(MATERIAL TO PROCESS Opens)

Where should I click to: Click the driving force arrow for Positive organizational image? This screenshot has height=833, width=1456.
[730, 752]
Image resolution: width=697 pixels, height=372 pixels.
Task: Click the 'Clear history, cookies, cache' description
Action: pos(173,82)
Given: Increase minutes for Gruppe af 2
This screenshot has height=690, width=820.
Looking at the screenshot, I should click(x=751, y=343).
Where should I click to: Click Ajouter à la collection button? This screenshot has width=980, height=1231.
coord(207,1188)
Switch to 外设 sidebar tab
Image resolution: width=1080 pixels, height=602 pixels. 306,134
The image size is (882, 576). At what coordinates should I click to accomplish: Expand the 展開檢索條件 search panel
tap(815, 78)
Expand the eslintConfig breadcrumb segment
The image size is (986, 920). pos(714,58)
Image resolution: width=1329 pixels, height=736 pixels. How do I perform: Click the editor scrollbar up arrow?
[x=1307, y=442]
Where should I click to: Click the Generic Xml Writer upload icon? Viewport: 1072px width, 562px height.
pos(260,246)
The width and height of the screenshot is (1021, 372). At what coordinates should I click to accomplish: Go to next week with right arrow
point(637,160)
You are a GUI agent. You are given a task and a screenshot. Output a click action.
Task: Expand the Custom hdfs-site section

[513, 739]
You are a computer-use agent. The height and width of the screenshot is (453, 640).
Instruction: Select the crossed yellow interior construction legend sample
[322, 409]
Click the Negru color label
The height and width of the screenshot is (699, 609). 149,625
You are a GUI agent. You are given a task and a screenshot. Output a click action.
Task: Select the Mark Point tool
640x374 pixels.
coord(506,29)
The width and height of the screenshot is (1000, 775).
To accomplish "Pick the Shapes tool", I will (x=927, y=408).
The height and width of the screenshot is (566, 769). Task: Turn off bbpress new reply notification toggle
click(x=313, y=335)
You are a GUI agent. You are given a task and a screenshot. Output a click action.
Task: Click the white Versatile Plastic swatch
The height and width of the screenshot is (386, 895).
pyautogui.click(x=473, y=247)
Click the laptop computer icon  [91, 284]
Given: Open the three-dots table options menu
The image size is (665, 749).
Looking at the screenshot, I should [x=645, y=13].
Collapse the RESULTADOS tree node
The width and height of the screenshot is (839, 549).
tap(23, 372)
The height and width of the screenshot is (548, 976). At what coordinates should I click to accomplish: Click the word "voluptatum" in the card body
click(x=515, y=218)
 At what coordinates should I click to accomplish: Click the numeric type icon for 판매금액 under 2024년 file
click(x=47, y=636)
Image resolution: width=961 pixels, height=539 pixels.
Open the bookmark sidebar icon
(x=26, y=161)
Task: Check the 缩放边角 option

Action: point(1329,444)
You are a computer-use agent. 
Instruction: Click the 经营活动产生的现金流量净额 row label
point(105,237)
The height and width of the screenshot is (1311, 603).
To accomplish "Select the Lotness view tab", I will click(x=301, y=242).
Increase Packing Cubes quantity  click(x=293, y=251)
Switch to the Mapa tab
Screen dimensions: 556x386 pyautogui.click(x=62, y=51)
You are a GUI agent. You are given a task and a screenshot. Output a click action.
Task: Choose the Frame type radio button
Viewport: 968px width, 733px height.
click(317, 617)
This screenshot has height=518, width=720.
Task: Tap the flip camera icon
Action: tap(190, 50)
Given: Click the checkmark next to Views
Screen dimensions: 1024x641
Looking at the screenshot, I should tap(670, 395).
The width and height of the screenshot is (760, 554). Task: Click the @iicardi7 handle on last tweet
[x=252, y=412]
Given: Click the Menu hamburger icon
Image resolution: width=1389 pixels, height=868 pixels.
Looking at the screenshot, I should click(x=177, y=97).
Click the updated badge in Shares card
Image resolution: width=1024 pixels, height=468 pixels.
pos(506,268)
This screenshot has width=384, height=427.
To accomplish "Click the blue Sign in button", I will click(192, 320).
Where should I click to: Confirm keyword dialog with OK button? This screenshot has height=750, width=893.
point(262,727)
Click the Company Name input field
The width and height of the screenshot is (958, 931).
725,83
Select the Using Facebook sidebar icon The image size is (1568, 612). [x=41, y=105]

(MATERIAL TO PROCESS Closes)

PROBLEM DETAILS:
The answer is every line in the data where the word "tool" appears.

RESULT BELOW:
Task: Select the Mark Point tool
To accomplish "Pick the Shapes tool", I will (x=927, y=408).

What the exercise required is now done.